Skip to content

CuTe DSL

Install

Only for Linux + Python 3.12 + CUDA 12.9

pip install nvidia-cutlass-dsl
import cutlass
import cutlass.cute as cute

Basics

Kernels (@cute.kernel) are CUDA kernels (like __global__) that runs on GPU devices.

@cute.kernel
def kernel():
    # Get the x component of the thread index (y and z components are unused)
    tidx, _, _ = cute.arch.thread_idx()
    # Only the first thread (thread 0) prints the message
    if tidx == 0:
        cute.printf("Hello world")

To launch kernels, we need host function on CPU (@cute.jit)

@cute.jit
def hello_world():
    cute.printf("hello world")
    # Launch kernel
    kernel().launch(
        grid=(1, 1, 1),   # Single thread block
        block=(32, 1, 1)  # One warp (32 threads) per thread block
    )

The code can run in JIT or pre-compile modes:

# directly call will run in JIT.
hello_world()

# or pre-compile
hello_world_compiled = cute.compile(hello_world)
hello_world_compiled()

Print

The cute program will run at both compile and runtime.

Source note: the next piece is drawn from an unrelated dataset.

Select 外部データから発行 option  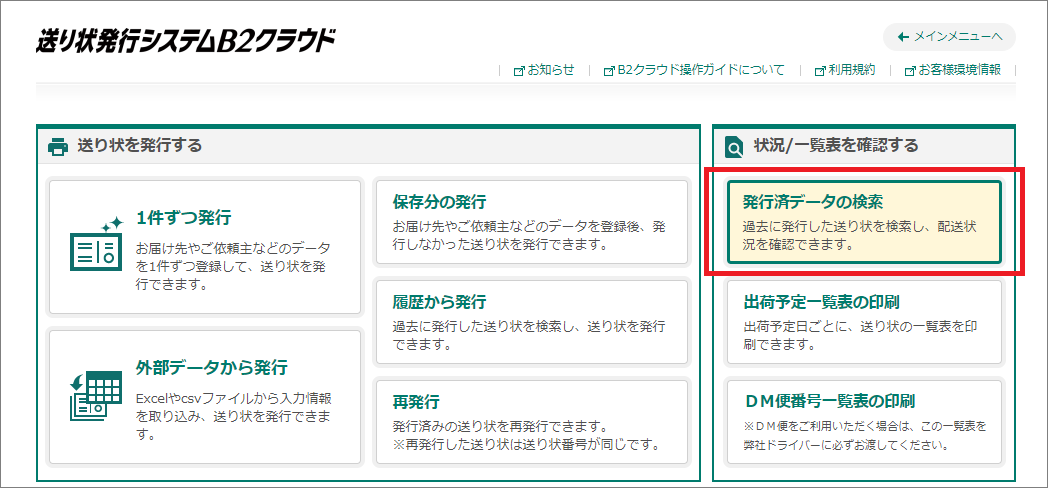pyautogui.click(x=205, y=396)
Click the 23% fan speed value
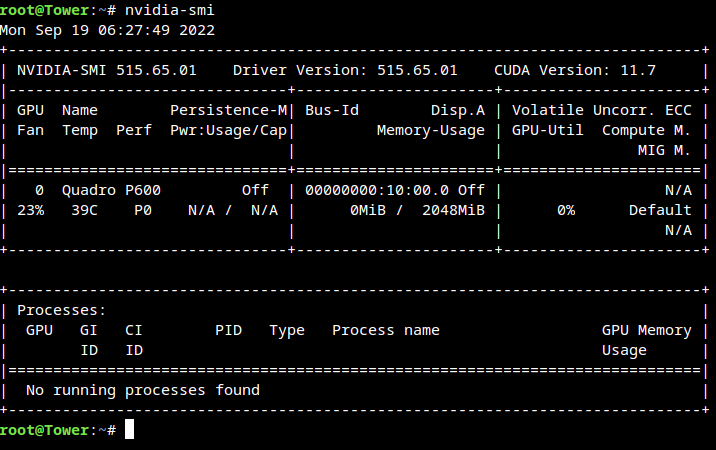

Python print will be called at compile time (and only know static values), while cute.printf will be called at runtime (know both static and dynamic values).

@cute.jit
def print_example(a: cutlass.Int32, b: cutlass.Constexpr[int]):
    """
    Demonstrates different printing methods in CuTe and how they handle static vs dynamic values.

    This example shows:
    1. How Python's `print` function works with static values at compile time but can't show dynamic values
    2. How `cute.printf` can display both static and dynamic values at runtime
    3. The difference between types in static vs dynamic contexts
    4. How layouts are represented in both printing methods

    Args:
        a: A dynamic Int32 value that will be determined at runtime
        b: A static (compile-time constant) integer value
    """
    # Use Python `print` to print static information
    print(">>>", b)  # => 2
    # `a` is dynamic value
    print(">>>", a)  # => ?

    # Use `cute.printf` to print dynamic information
    cute.printf(">?? {}", a)  # => 8
    cute.printf(">?? {}", b)  # => 2

    print(">>>", type(a))  # => <class 'cutlass.Int32'>
    print(">>>", type(b))  # => <class 'int'>

    layout = cute.make_layout((a, b))
    print(">>>", layout)            # => (?,2):(1,?)
    cute.printf(">?? {}", layout)   # => (8,2):(1,8)

Output:

### print_example(cutlass.Int32(8), 2)
# print at compile time
>>> 2 
>>> ?
>>> Int32
>>> <class 'int'>
>>> (?,2):(1,?)
# printf at runtime
>?? 8
>?? 2
>?? (8,2):(1,8)